Let $T_1$ and $T_2$ be two theories having the same set of symbols.
Assume that any interpretation of $T_1$ is a model of $T_1$ if and only if it is not a model of $T_2$. Then:
$T_1$ and $T_2$ are finitely axiomatizable.
(i.e. there are finite sets of sentences $A_1$ and $A_2$ such that, for any sentence $S$:
$T_1$ proves $S$ if and only if $A_1$ proves $S$, and $T_2$ proves $S$ if and only if $A_2$ proves $S$).
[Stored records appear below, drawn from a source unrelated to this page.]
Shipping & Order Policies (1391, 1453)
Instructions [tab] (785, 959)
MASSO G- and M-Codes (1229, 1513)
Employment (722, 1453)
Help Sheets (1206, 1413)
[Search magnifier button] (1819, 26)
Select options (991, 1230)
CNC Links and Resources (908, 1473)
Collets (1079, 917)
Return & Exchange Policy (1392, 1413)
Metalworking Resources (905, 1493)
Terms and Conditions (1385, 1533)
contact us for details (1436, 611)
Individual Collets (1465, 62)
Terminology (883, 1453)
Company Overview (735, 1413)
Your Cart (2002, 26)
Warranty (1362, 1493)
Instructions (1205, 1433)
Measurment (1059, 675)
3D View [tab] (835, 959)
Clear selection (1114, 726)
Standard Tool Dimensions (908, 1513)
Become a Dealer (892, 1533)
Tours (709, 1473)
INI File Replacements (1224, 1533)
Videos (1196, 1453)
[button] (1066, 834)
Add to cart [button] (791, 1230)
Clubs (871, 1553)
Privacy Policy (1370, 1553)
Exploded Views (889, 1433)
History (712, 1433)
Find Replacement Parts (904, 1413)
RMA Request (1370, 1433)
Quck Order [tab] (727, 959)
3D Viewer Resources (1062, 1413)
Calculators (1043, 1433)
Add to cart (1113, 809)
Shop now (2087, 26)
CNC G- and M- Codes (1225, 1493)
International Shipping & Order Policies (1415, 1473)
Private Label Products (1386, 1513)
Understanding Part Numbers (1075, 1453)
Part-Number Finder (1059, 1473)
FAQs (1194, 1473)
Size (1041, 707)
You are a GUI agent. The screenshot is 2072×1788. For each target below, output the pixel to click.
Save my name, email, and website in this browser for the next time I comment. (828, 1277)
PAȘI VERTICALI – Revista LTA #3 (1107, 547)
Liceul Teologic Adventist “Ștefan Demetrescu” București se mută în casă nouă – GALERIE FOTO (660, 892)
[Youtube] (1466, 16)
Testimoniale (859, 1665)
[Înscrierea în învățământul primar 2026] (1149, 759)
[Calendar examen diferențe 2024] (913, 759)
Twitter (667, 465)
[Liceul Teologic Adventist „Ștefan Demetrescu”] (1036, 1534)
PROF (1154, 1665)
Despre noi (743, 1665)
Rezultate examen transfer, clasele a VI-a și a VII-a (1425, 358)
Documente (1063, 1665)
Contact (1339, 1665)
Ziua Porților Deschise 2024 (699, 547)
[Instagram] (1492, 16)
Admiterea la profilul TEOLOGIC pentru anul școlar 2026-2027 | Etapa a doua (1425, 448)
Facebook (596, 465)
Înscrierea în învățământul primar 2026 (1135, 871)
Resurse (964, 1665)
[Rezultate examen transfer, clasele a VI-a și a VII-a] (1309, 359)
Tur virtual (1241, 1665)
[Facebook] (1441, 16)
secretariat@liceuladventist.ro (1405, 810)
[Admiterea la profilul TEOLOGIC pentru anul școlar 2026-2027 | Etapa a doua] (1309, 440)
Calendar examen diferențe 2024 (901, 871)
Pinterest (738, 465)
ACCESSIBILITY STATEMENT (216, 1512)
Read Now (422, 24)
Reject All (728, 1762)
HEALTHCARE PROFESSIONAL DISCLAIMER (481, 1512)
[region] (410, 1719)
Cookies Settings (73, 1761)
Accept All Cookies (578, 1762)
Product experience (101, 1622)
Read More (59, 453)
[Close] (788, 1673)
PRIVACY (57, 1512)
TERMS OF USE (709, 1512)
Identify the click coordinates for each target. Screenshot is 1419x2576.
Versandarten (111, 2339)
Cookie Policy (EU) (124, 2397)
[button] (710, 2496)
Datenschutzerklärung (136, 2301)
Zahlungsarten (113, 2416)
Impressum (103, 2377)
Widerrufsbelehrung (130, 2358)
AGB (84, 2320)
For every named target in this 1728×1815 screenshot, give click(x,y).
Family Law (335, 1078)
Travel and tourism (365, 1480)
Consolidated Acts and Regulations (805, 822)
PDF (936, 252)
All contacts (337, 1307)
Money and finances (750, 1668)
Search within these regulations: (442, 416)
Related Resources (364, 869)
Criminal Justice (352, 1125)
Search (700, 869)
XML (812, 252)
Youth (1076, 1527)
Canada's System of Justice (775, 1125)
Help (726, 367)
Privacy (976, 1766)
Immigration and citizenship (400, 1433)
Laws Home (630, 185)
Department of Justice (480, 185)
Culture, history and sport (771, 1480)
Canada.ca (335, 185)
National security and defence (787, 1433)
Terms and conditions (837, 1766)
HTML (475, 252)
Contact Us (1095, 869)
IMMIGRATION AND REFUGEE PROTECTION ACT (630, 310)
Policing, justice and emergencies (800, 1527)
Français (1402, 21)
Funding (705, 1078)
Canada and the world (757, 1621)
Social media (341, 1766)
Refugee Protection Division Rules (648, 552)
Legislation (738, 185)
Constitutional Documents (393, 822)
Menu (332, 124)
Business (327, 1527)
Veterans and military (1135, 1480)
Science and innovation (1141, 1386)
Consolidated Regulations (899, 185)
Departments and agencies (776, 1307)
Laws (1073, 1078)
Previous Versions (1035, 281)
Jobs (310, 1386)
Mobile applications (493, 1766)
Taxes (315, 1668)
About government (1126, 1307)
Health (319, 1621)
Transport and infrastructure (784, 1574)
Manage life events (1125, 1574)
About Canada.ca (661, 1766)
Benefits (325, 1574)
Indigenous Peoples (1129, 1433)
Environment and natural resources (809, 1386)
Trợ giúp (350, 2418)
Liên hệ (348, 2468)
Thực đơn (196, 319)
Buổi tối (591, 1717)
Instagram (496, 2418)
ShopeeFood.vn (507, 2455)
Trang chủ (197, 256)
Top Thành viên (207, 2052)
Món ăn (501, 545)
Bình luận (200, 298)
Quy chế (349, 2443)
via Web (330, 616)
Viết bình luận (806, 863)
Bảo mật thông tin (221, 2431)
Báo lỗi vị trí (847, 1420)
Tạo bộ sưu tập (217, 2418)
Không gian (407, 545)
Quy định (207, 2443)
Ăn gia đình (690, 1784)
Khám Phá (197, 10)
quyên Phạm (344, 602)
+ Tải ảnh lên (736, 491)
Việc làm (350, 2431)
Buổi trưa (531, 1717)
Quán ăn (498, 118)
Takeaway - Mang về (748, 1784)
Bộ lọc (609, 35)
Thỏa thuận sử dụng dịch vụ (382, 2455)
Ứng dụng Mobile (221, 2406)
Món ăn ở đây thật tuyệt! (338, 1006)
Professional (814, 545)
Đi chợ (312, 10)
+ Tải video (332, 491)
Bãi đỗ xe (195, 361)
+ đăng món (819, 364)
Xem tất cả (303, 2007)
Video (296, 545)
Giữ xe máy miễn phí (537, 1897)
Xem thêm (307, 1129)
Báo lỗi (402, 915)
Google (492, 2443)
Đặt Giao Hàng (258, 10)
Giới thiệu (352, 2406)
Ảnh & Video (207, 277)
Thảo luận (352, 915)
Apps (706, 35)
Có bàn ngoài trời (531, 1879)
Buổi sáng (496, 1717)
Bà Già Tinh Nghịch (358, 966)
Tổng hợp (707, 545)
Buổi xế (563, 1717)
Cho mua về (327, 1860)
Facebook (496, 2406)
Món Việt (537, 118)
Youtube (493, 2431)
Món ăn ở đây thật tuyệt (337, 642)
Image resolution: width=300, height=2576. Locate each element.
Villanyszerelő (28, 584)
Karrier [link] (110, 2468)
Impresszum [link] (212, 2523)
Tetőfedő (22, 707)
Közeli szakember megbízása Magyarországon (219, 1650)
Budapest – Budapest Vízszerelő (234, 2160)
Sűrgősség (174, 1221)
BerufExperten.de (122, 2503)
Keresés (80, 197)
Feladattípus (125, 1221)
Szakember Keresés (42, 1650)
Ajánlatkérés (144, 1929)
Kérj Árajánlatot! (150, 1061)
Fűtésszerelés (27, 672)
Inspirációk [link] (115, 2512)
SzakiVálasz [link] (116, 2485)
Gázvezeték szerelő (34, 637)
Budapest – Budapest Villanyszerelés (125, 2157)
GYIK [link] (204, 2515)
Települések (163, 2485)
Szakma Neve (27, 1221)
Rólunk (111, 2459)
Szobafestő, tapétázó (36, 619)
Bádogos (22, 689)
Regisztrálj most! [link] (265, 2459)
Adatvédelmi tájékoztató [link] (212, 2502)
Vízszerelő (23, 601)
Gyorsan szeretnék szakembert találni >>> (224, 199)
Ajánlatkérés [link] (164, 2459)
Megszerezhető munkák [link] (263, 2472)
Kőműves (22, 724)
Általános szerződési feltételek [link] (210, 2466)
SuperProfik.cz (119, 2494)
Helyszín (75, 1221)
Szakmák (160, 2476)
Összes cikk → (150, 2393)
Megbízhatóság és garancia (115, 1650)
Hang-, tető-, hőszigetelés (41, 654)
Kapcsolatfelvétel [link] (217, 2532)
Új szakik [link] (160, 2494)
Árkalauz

/The proof will be by contradiction; assume $T_1$ or $T_2$ are not finitely axiomatizable, then …..?/
Any one have any idea of how to prove this argument?
Best Answer
The union $T_1\cup T_2$ has no models, and so by the Compactness theorem there is a finite subtheory with no models. This amounts to finite $A_1\subset T_1$ and $A_2\subset T_2$ such that $A_1\cup A_2$ has no models. Any model $M$ of $A_1$ is therefore not a model of $A_2$ and so $M$ is not a model of $T_2$ and hence by your assumption it is a model of $T_1$. So $A_1\vdash T_1$ and similarly $A_2\vdash T_2$, so both theories are finitely axiomatizable.